Beatrice Alice Hicks (January 2, 1919 – October 21, 1979) was an American engineer, the first woman engineer to be hired by Western Electric, and both co-founder and first president of the Society of Women Engineers. Despite entering the field at a time where engineering was seen as an inappropriate career for a woman, Hicks held a variety of leadership positions and eventually became the owner of an engineering firm. During her time there, Hicks developed a gas density switch that would be used in the U.S. space program, including the Apollo moon landing missions.

Early life

Beatrice Hicks was born in 1919 in Orange, New Jersey, to William Lux Hicks, a chemical engineer, and Florence Benedict. Hicks decided at an early age that she wished to be an engineer. While her parents neither supported nor opposed Hicks' desired career path, some of her teachers and classmates tried to discourage her from becoming an engineer, viewing it as a socially unacceptable role for a woman. She graduated from Orange High School in 1935 and received a bachelor's degree in chemical engineering from Newark College of Engineering (now New Jersey Institute of Technology) in 1939, one of only two women in her class. During college, Hicks worked in the treasury office of an Abercrombie & Fitch store as a telephone operator, and in the university's library. After receiving her undergraduate degree, Hicks stayed at Newark College of Engineering for three years as a research assistant, where she studied the history of Edward Weston's inventions and took additional classes at night.

Career

In 1942 Hicks took a job at the Western Electric Company, designing and testing quartz crystal oscillators in Kearny, New Jersey. She was the first woman to be employed by Western Electric as an engineer, and she spent three years working there. Upon the death of her father, she joined the Bloomfield, New Jersey based Newark Controls Company, a metalworking firm that her father had founded. Hicks served as chief engineer and then as vice president in charge of engineering, before purchasing control of the company from her uncle in 1955. Hicks designed and patented a gas density switch later used in the U.S. space program, including the moon landing, and was a pioneer in the field of sensors that detected when devices were reaching structural limits. Hicks authored several technical papers on the gas density switch. While at Newark Controls Hicks pursued a master's degree in physics, which she received in 1949 from the Stevens Institute of Technology. While pursuing a master's degree from the Stevens Institute of Technology, Hicks completed some graduate electrical engineering courses at Columbia University.

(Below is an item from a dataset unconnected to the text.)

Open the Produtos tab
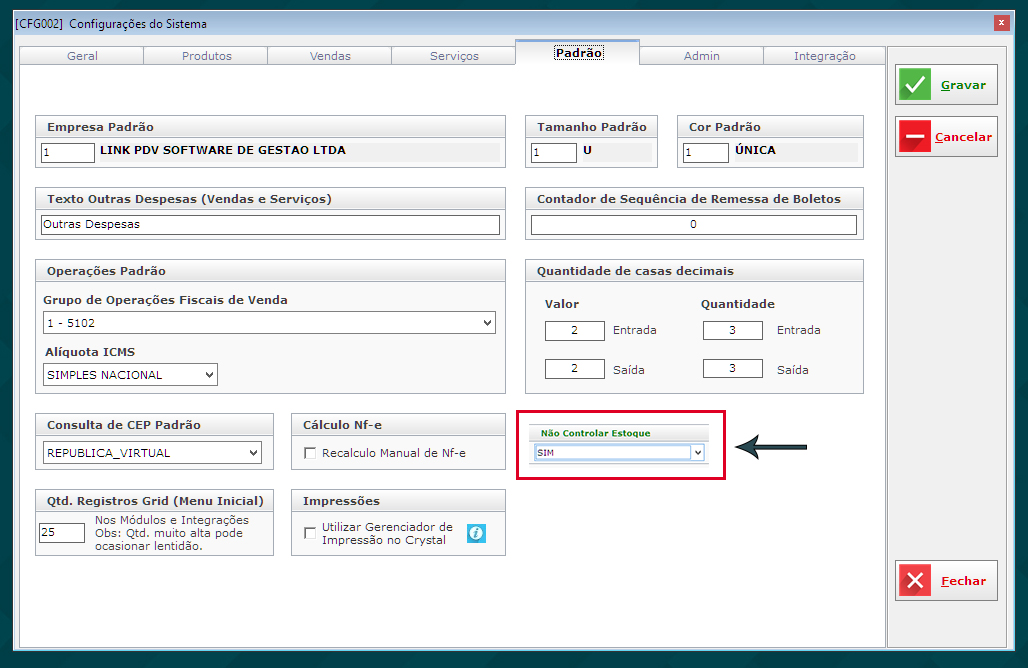Viewport: 1028px width, 668px height. 206,56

In 1950 Hicks and other women based on the East coast of the United States began meeting in an organization, the goal of which was to advance female engineers and increase female participation in engineering. The organization was incorporated as the Society of Women Engineers two years later. Hicks served as the president of the organization for two consecutive terms, from 1950 to 1952. In 1963 the Society of Women Engineers presented their highest honor, the Society of Women Engineers Achievement Award, to Hicks. Hicks toured the United States, championing the cause of female engineers through outreach and speaking engagements. She believed that while female engineers would initially be closely watched, they would also be quickly accepted.

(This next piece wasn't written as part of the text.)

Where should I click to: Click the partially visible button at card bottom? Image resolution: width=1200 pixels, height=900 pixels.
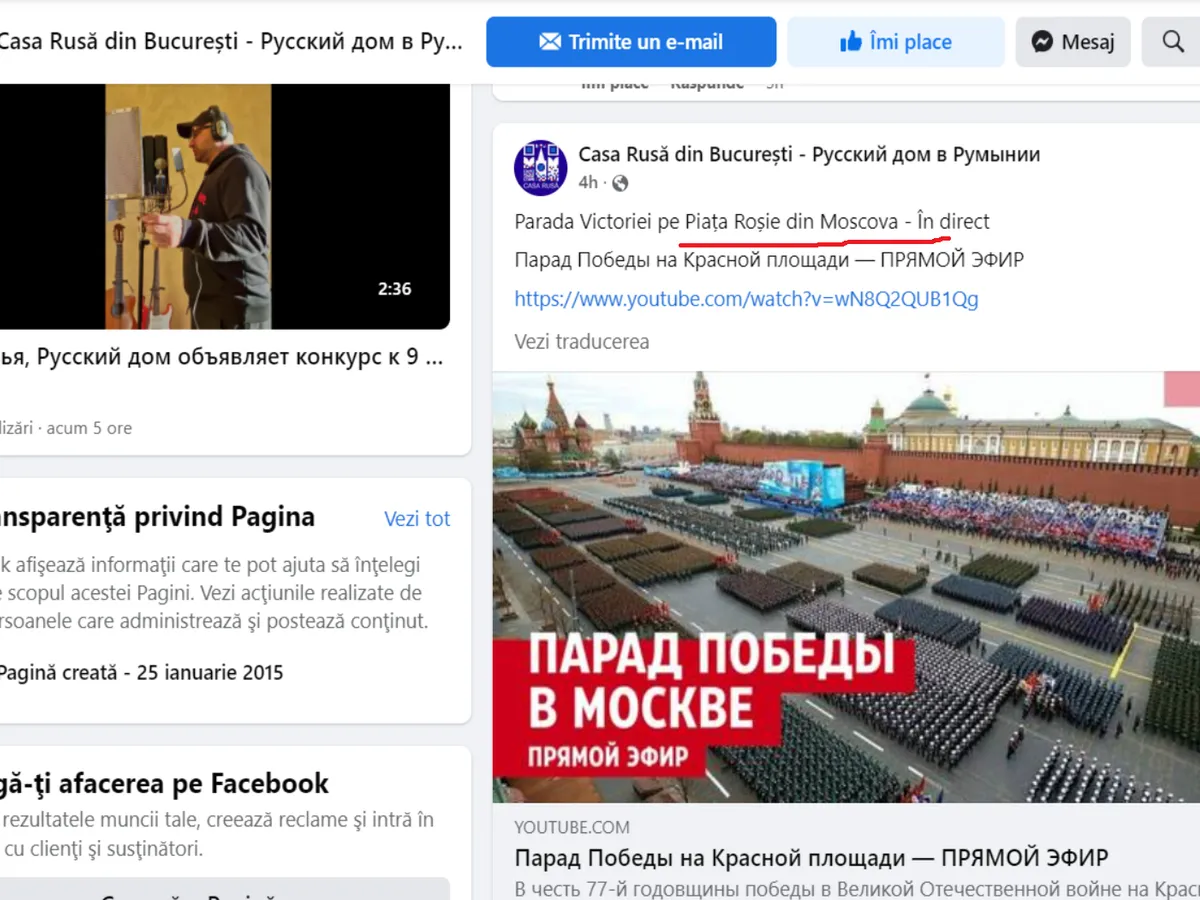[224, 889]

In 1948 Hicks married fellow engineer Rodney Duane Chipp, who held two director-level engineering positions before starting a consulting firm. In 1960 the couple were selected by the National Society of Professional Engineers for a month-long research and speaking tour of South America, which focused on international cooperation between American and South American engineers. When Chipp died in 1966, Hicks sold off Newark Controls Company and took over her late husband's consulting business. Hicks was also selected to serve on the Defense Advisory Committee for Women in Services between 1960 and 1963, was the director of the First International Conference of Women Engineers and Scientists, and represented the United States at four International Management Congresses.

Hicks died on October 21, 1979, in Princeton, New Jersey.

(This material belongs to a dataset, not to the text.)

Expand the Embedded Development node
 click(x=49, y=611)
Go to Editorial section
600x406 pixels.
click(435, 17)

Awards and professional honors

Because of her role in Newark Controls Company, Mademoiselle magazine named Hicks "Woman of the Year in Business" in 1952. In 1978 Hicks was invited to join the National Academy of Engineering, the highest professional honor in engineering, and became the sixth woman to join the organization.  In 2002 Hicks was inducted into the National Women's Hall of Fame.

Hicks received honorary doctorates from Hobart and William Smith College, Rensselaer Polytechnic Institute, Stevens Institute of Technology, and Worcester Polytechnic Institute. She was the first female recipient of an honorary doctorate from Rensselaer Polytechnic Institute. She was a member of both the American Society of Mechanical Engineers and the Institute of Electrical and Electronics Engineers.

Hicks invented a special gas-density monitor for which she received a patent, this monitor proved to be valuable in the rapidly growing American space program.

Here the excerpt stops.